May we suggest that UK government takes a similar stance, beginning with support in this instance for "those who suffer most, and those in greatest need, who must be helped first -- not secondarily, along the way or by the way".
David Cameron would now seem to be an advocate for our model:
So what went wrong?
It would be easy to lay all of the blame on Tory austerity policies but hold in mind that it was the New Labour government who were called upon to support business which takes the bottom line past profit to people. An idea at odds with the neoliberal philosophy which underpinned their government.
Neoliberalism means deregulating markets and privatising the public sector. By 2008, the former had been the primary cause of the economic crisis, as we described in our study guide for those attending the Economics for Ecology conferences in Sumy.
The National Health Service was cleary the main target for privatisation.
Arguing for a national scale social enterprise development program in Ukraine, we'd made this point about the need for transparency:
"Project funding should be placed as a social-benefit fund under oversight of an independent board of directors, particularly including representatives from grassroots level Ukraine citizens action groups, networks, and human rights leaders."
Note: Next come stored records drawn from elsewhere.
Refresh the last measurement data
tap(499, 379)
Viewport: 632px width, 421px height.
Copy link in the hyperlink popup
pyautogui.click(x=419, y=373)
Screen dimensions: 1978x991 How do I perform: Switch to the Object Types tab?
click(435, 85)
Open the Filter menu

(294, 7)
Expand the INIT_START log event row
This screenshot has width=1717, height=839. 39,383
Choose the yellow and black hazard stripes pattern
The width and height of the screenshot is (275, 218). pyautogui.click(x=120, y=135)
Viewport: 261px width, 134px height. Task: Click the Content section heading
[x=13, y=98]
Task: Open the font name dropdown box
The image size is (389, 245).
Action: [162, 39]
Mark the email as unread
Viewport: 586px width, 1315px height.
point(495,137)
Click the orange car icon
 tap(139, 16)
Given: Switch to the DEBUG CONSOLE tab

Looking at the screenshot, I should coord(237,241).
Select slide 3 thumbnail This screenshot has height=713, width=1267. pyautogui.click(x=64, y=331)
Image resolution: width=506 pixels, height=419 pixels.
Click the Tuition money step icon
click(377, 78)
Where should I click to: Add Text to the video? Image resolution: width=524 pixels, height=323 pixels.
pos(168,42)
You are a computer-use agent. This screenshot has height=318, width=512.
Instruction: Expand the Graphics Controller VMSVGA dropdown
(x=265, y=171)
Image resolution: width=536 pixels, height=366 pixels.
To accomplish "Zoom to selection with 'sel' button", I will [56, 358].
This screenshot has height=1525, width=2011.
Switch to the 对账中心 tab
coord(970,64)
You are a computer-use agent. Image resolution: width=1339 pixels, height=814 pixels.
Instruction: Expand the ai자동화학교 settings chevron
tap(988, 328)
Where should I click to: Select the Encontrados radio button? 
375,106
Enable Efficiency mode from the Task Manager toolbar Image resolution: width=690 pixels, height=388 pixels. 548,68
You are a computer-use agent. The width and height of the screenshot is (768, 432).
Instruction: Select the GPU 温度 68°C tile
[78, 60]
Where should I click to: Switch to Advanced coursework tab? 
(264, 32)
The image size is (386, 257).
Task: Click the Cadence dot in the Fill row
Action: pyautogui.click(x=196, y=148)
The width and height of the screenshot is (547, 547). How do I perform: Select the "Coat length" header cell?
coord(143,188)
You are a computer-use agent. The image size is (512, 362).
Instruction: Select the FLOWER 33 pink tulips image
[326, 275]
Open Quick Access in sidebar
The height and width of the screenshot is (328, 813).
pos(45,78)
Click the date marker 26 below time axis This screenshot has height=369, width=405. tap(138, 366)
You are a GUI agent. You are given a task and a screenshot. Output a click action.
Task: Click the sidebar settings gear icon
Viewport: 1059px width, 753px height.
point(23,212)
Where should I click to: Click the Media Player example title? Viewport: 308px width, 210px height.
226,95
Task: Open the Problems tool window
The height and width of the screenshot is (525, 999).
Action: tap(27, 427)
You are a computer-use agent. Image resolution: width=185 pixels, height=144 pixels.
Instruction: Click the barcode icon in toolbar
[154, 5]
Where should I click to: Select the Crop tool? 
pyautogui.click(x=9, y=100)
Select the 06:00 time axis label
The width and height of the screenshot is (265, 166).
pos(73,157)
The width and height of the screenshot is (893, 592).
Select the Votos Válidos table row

This was not the case with Big Society Capital, where for profit intermediaries were assigned to allocate public funds.
One light on the horizon, is a new social enterprise called Uprise
"Uprise London is a CIC that believes homes are for people – not for profit. The company started in 2014 with a group of like-minded individuals from varied social and commercial backgrounds that aimed to deliver truly affordable, quality homes for rent or to buy, for Londoners who live and work in London and pay UK taxes. Uprise is a CIC and its profits are then reinvested to build homes for social purpose – long term accommodation for women and children leaving refuges and situations of domestic violence or trauma."